WHAT THE TASK ASKS
The required output is the line containing "Viewport: 864px width, 666px" followed by each line through the end of the data below, repeated exactly and with nothing added.

RECORDED INFORMATION
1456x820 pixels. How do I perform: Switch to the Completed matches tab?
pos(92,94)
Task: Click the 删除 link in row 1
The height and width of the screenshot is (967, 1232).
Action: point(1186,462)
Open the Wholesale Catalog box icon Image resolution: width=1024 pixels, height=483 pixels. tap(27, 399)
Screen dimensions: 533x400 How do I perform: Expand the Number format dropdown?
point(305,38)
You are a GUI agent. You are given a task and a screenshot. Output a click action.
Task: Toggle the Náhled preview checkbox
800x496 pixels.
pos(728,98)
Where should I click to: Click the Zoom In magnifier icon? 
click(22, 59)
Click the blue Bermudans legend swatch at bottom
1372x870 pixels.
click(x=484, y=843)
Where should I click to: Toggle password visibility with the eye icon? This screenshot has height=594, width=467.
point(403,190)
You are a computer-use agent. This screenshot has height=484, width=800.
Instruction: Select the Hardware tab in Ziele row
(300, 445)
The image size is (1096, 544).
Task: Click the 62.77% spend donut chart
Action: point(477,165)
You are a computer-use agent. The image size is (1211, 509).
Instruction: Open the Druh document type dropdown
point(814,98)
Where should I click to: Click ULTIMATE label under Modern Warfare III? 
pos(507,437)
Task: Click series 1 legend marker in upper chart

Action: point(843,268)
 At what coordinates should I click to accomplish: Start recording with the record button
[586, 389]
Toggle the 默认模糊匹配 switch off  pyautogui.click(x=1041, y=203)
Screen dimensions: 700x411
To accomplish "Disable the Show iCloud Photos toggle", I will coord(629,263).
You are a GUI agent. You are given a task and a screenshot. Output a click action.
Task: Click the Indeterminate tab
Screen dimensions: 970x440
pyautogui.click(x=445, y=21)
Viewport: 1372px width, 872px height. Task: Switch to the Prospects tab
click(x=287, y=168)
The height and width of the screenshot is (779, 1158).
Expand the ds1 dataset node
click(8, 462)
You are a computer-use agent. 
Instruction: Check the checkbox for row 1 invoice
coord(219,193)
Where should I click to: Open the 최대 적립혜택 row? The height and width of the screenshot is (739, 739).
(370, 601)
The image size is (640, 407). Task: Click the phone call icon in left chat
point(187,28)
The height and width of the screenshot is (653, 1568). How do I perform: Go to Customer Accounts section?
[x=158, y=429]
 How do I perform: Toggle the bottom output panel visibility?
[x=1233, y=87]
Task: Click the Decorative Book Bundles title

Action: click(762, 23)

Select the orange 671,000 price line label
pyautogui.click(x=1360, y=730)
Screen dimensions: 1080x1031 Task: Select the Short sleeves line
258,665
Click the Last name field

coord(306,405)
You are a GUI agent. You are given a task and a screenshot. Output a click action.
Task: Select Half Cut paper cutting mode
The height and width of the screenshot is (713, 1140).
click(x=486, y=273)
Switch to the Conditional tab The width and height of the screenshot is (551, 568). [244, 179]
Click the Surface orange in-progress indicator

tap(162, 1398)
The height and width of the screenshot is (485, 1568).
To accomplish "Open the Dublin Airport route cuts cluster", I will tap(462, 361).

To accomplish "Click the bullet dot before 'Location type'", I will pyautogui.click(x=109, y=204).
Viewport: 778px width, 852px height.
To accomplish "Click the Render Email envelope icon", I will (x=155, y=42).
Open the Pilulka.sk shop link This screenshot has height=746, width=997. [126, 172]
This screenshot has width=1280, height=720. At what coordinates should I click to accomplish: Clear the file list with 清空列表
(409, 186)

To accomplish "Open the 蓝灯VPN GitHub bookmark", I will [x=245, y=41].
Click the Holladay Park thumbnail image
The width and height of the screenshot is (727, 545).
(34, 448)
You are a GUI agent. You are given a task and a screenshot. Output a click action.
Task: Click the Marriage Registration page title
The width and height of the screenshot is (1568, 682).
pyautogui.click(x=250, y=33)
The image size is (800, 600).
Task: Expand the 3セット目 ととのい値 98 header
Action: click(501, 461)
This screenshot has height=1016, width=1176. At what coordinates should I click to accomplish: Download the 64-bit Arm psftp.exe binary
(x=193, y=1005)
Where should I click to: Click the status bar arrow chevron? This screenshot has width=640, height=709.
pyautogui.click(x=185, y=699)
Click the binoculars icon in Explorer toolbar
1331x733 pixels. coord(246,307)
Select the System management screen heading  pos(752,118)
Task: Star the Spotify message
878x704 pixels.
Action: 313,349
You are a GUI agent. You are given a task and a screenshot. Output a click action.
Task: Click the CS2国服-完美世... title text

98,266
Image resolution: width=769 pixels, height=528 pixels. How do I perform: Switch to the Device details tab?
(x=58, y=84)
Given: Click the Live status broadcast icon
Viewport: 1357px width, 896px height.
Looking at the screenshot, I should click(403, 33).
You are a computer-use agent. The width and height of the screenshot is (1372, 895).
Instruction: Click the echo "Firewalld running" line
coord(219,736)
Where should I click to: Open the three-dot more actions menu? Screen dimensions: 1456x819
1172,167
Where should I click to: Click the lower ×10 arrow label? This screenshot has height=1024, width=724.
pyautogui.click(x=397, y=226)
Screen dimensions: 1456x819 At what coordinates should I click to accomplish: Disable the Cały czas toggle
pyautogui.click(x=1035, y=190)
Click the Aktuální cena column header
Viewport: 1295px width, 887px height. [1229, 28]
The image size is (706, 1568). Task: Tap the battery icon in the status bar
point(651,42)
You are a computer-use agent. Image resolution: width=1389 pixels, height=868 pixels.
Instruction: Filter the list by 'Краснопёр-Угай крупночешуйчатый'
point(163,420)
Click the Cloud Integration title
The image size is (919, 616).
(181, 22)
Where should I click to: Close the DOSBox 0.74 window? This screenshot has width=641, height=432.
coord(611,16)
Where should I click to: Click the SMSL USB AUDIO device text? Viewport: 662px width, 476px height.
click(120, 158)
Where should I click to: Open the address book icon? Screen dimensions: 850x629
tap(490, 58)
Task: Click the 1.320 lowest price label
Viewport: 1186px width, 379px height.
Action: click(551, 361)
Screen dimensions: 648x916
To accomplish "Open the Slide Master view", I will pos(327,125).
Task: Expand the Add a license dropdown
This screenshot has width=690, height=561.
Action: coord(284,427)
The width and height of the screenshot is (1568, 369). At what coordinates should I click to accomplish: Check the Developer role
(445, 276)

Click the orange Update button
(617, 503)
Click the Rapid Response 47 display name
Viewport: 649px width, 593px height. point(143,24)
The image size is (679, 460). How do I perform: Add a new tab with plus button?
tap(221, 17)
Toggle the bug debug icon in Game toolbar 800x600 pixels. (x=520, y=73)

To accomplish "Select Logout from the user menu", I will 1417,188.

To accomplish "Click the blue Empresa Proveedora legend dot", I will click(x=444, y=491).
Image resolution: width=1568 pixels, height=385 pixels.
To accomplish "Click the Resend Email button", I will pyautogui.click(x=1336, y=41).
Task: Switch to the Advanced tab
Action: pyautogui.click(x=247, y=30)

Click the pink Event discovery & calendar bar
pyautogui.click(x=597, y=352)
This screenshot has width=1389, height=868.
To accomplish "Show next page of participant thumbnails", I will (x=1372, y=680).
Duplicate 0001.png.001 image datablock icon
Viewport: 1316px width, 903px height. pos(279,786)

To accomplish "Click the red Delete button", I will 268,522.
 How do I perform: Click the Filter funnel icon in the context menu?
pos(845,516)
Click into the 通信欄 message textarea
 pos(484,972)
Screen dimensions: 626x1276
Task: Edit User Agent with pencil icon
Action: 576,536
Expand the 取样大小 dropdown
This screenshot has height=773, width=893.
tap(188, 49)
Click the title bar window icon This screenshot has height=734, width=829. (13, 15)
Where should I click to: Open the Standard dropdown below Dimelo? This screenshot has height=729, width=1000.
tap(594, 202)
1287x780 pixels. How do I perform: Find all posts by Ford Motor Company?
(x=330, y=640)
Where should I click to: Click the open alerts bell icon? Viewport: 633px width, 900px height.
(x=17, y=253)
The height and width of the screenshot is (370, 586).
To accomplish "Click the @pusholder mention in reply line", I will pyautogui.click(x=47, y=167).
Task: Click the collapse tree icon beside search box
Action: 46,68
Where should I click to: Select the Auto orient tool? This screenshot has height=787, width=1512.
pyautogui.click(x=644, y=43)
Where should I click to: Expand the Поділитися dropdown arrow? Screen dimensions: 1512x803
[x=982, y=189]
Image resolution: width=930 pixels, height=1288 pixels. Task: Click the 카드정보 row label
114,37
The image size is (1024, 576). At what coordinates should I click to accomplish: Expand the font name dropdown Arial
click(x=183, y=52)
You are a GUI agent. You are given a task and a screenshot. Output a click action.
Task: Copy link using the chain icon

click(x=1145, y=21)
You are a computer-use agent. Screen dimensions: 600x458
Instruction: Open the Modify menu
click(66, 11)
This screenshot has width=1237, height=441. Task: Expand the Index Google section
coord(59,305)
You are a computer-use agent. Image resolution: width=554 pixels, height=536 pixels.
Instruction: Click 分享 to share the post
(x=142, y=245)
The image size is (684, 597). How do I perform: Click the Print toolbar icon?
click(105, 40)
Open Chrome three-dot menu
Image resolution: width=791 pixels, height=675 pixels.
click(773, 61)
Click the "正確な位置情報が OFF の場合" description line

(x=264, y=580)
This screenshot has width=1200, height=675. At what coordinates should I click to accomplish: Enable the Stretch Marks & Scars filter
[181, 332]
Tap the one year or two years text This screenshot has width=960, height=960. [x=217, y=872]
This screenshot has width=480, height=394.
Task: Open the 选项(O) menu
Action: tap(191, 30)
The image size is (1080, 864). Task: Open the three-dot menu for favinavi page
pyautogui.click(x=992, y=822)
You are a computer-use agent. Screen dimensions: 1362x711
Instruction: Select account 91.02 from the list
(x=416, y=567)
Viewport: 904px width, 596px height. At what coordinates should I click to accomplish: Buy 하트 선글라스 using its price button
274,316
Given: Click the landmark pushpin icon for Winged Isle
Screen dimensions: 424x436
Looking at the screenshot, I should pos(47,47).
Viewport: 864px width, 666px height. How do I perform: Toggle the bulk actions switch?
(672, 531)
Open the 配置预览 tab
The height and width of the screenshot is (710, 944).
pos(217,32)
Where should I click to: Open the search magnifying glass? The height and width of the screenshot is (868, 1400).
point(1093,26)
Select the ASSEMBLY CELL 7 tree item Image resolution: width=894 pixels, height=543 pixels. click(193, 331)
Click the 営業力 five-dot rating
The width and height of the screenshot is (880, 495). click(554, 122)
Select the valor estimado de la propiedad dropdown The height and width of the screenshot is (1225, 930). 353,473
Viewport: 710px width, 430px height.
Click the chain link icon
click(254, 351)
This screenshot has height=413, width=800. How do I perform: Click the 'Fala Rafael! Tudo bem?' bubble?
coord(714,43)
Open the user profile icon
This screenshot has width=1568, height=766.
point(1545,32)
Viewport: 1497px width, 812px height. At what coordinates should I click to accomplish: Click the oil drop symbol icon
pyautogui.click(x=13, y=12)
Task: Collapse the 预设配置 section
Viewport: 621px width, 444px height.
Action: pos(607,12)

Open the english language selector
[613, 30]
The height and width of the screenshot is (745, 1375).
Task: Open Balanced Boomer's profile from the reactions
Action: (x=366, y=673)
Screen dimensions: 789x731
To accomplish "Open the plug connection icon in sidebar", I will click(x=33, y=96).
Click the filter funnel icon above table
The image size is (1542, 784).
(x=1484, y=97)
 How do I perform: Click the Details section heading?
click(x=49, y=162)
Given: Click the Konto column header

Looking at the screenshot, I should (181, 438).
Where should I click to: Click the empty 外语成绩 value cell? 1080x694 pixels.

RESULT FOR THIS TASK
Viewport: 864px width, 666px height. How do I perform: Toggle the bulk actions switch?
(672, 531)
Open the 配置预览 tab
The height and width of the screenshot is (710, 944).
pos(217,32)
Where should I click to: Open the search magnifying glass? The height and width of the screenshot is (868, 1400).
point(1093,26)
Select the ASSEMBLY CELL 7 tree item Image resolution: width=894 pixels, height=543 pixels. click(193, 331)
Click the 営業力 five-dot rating
The width and height of the screenshot is (880, 495). click(554, 122)
Select the valor estimado de la propiedad dropdown The height and width of the screenshot is (1225, 930). 353,473
Viewport: 710px width, 430px height.
Click the chain link icon
click(254, 351)
This screenshot has height=413, width=800. How do I perform: Click the 'Fala Rafael! Tudo bem?' bubble?
coord(714,43)
Open the user profile icon
This screenshot has width=1568, height=766.
point(1545,32)
Viewport: 1497px width, 812px height. At what coordinates should I click to accomplish: Click the oil drop symbol icon
pyautogui.click(x=13, y=12)
Task: Collapse the 预设配置 section
Viewport: 621px width, 444px height.
Action: pos(607,12)

Open the english language selector
[613, 30]
The height and width of the screenshot is (745, 1375).
Task: Open Balanced Boomer's profile from the reactions
Action: (x=366, y=673)
Screen dimensions: 789x731
To accomplish "Open the plug connection icon in sidebar", I will click(x=33, y=96).
Click the filter funnel icon above table
The image size is (1542, 784).
(x=1484, y=97)
 How do I perform: Click the Details section heading?
click(x=49, y=162)
Given: Click the Konto column header

Looking at the screenshot, I should (181, 438).
Where should I click to: Click the empty 外语成绩 value cell? 1080x694 pixels.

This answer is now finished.